All these are also your competition, and I didn’t even include your wife, husband, kids, pets, job, civic organizations, and chores. So now you see very clearly that there are some compelling reasons why you need to make your videos stand out. Most people have the attention spans of flies, and it’s not entirely their own fault. It’s just the way the situation has become as folks adapt to the bombardment of all this input. This attention span challenge is especially acute for younger people, the so called digital natives who have grown up with the Internet and hang out in numbers on YouTube. And remember, even once someone is on YouTube and watching that video of yours, millions of other videos are merely a click away.
People grab a lot of attention and views through a series of steps they take. Once you have a lot of views, many things can happen. YouTube partnership is just one of them. YouTube partners earn revenue from the ads YouTube places on the page showing its videos. You can also create a magic website or even a “microsite” where your viewers can land to take an action such as hiring you for a show or purchasing your magic. That’s called a “landing page.” So, as you begin your planning, the first thing to ask yourself is, “What do I want my viewers to do when they’re finished watching my magic video?” The answer to this question varies greatly depending on each video producer’s goal.

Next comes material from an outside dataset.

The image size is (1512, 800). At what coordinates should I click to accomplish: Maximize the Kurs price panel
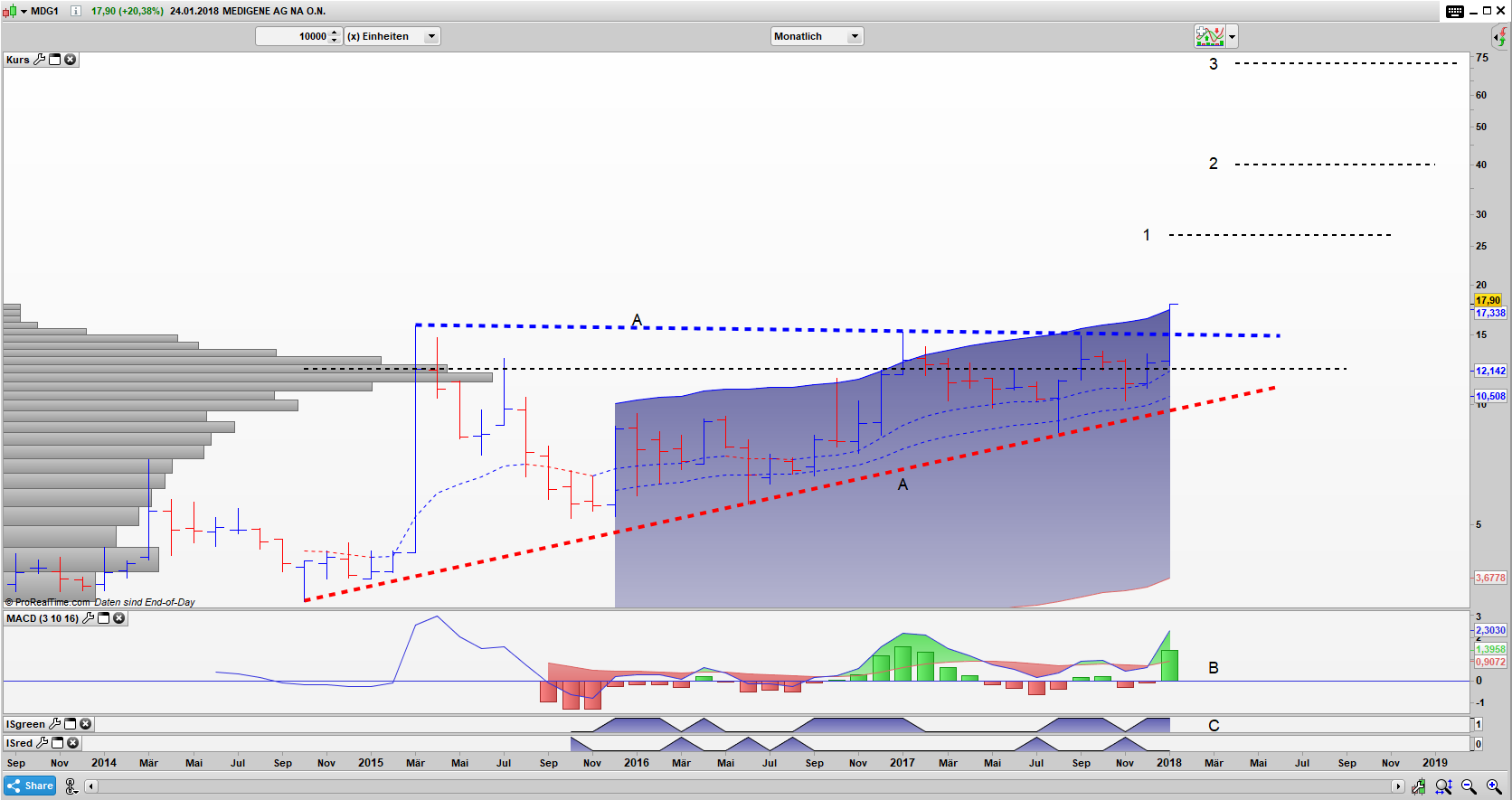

The reasons for going onto YouTube are varied, and your own reason may not have even made this list. But you have to know what you hope to achieve with your magic videos before you start to produce them. Even if that goal changes dramatically as you post videos and gain experience, at least decide the motivation behind your first video before you get started. Is it to show your magic, sell your services or get constructive criticism.
There are many reasons to post your magic on YouTube. At the very least it’s a wonderful tool that makes sharing the magic almost instantaneous. Don’t be swayed by all the beginners who are also doing this. Magic is fun. We’re not talking about accounting. The life cycle of a beginner in magic is, on average, 6 months. After half a year, most people with a casual interest move on to their next new hobby. If they continue past 6 months, there is a second drop off point after 2 years. Every day, hundreds of people discover magic, and hundreds forget about it. It’s a constant renewing cycle, and on the whole is a good thing. Out of this ‘churn’ rises a handful of magicians that continue to develop and become excellent. I hope you’ll join them. It’s just like panning for gold. The more full pans of sand, the more nuggets of gold get found. The sand will simply drop back into the river. So when you see kids or amateur magicians performing magic on YouTube, smile to yourself. It shows that magic is alive and has a future!